• Action item: Below are entries. Copy exactly the lines running from the line that holds "The image size is (1200, 1004)." to the line that holds "Given: Select the page", with both ends included.

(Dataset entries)
.....
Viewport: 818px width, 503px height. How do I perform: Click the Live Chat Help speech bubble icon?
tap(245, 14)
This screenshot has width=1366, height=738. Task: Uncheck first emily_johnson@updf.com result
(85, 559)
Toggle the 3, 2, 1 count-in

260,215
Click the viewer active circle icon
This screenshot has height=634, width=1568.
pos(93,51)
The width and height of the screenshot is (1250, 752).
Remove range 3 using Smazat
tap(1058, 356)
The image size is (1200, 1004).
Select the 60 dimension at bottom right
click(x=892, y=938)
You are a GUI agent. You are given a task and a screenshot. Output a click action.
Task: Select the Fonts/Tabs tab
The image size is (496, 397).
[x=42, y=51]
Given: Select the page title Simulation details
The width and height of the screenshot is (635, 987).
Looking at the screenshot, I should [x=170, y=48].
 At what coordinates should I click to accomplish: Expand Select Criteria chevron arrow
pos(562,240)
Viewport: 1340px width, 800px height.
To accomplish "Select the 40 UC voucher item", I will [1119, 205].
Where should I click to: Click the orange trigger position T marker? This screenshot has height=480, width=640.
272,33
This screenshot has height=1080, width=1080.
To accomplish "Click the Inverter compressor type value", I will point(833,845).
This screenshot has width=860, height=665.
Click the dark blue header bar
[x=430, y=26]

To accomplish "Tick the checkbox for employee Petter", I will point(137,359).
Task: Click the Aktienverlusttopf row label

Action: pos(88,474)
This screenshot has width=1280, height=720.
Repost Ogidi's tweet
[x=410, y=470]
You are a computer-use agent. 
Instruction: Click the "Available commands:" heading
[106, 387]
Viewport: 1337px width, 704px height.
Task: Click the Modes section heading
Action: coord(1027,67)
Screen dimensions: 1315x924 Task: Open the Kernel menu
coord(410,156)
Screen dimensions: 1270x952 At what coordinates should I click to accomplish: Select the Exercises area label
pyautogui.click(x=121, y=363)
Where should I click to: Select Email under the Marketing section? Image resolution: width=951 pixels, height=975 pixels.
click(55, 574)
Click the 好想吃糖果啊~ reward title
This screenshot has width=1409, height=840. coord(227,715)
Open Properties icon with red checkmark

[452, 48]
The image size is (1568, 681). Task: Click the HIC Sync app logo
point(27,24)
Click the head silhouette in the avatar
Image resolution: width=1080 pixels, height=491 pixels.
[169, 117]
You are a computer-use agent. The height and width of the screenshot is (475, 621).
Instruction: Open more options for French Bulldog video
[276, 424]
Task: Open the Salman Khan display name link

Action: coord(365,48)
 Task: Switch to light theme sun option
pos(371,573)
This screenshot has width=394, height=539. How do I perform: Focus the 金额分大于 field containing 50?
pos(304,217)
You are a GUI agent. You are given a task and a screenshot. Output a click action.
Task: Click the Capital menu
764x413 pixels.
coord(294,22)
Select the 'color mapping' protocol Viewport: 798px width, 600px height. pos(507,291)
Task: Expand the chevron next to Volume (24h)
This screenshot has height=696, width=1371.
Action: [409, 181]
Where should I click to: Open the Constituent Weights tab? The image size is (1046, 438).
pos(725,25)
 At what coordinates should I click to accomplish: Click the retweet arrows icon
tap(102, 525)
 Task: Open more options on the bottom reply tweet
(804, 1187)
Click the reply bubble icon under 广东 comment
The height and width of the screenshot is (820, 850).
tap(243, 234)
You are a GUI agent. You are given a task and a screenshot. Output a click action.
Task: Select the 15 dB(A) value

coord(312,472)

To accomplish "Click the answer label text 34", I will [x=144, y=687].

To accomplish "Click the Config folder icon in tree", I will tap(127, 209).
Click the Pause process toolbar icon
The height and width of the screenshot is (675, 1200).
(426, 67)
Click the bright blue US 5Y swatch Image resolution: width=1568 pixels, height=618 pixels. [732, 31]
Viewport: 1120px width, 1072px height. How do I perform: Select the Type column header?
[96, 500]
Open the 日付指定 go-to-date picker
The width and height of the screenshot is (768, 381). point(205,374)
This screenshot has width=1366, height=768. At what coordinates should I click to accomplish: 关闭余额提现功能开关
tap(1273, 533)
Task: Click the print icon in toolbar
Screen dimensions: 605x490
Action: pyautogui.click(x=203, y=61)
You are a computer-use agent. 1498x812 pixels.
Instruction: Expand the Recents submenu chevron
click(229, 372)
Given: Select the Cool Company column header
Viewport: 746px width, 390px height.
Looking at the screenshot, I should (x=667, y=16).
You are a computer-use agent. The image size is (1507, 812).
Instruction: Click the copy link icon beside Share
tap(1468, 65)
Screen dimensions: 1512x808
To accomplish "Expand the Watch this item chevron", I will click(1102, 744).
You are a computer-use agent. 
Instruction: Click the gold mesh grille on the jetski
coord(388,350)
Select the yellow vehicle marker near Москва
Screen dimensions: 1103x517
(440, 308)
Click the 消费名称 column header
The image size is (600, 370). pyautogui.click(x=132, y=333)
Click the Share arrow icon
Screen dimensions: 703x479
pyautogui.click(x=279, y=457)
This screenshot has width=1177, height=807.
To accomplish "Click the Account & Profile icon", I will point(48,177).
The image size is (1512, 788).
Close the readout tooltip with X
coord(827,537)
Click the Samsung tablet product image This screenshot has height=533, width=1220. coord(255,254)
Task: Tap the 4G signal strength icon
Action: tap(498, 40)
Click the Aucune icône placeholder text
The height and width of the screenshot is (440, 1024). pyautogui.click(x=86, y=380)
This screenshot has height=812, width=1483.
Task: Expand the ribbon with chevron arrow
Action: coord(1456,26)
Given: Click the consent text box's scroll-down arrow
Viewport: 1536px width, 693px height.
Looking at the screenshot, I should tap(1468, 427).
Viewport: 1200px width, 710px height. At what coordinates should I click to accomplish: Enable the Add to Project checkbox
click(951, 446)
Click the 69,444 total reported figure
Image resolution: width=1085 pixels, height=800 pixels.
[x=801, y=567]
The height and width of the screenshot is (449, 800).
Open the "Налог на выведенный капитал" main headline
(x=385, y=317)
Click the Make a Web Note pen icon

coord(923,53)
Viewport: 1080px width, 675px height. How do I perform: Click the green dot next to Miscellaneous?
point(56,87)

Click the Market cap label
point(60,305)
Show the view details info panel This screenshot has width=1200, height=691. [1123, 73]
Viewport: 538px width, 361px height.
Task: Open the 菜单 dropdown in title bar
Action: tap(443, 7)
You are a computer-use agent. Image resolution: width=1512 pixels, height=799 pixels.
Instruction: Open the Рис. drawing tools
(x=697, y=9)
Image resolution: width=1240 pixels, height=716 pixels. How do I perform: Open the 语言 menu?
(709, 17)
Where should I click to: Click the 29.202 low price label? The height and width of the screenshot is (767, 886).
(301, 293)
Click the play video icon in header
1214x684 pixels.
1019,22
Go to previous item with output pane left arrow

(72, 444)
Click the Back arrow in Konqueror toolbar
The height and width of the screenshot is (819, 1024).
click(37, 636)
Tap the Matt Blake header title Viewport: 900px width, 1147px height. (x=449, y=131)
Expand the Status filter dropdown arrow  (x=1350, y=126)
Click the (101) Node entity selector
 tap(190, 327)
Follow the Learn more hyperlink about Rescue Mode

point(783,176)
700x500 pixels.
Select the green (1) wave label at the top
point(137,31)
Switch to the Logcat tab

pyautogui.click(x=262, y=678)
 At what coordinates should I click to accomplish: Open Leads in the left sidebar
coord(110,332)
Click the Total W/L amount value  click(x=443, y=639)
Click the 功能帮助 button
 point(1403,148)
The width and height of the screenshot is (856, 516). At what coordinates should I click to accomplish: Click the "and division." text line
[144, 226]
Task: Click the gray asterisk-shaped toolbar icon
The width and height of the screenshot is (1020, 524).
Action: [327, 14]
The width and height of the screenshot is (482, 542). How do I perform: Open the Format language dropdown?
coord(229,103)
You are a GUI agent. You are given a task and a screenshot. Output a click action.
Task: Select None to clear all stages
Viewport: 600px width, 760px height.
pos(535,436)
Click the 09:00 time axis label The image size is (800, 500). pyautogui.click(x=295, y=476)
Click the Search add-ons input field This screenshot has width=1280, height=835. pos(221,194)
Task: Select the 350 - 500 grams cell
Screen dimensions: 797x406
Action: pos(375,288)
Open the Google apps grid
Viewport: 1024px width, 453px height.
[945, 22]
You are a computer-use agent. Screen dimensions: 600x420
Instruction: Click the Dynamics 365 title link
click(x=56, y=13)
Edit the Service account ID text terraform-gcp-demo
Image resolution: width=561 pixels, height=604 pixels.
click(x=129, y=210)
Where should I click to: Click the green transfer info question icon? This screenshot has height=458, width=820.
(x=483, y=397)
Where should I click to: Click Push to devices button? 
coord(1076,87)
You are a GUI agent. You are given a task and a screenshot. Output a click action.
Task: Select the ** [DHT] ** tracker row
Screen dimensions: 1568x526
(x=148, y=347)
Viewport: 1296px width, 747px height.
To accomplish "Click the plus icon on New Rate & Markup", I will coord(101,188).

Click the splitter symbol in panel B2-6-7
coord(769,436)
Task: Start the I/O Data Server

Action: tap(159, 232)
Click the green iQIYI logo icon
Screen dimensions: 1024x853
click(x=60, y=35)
.....
• Response to the task:
The image size is (1200, 1004).
Select the 60 dimension at bottom right
click(x=892, y=938)
You are a GUI agent. You are given a task and a screenshot. Output a click action.
Task: Select the Fonts/Tabs tab
The image size is (496, 397).
[x=42, y=51]
Given: Select the page title Simulation details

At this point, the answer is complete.